PAGE —
■ ■ ■

Breton Fishing Figures
with Yoann De Roeck
Before 1900, Breton fishermen invented an amazing style for marking their registration numbers. Come on board and meet the fishing figures!
In the mid-nineteenth century, the French Ministry of the Navy ordered all fishermen to register their boats with local authorities. Drifter boats and sardine luggers were henceforth required to sport a clearly visible number and initial letter on their bows and sails in order to help the gendarmes identify them.
Whether or not a standard form of lettering was recommended by the authorities, boat numbers followed a consistent style (albeit hand-crafted) until the early 1880s. Then forms began to shift. Blackletter initials occasionally popped up on boat hulls, as did ornamental squares or diamonds; rounded letters opened up to the point of illegibility, ending in ball terminals or even more spectacular bifurcations (or ‘barbs’) at the feet of vertical stems.

■ ■ ■

RAW DATA —
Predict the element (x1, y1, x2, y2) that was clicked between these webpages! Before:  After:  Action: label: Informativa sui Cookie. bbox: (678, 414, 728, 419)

■ ■ ■

TO-DO LIST —
A) Answer these questions using the text on Breton fishing figures:
(i) Which French ministry ordered fishermen to register their boats?
(ii) Until roughly when did boat numbers follow a consistent style?
(iii) What other name does the text give for the bifurcations at the feet of vertical stems?
B) Reproduce the stretch of the text on Breton fishing figures from "Whether or not" through "of vertical stems.".

WRITTEN RESPONSES —
A)
(i) The French Ministry of the Navy
(ii) Until the early 1880s
(iii) ‘Barbs’

B)
Whether or not a standard form of lettering was recommended by the authorities, boat numbers followed a consistent style (albeit hand-crafted) until the early 1880s. Then forms began to shift. Blackletter initials occasionally popped up on boat hulls, as did ornamental squares or diamonds; rounded letters opened up to the point of illegibility, ending in ball terminals or even more spectacular bifurcations (or ‘barbs’) at the feet of vertical stems.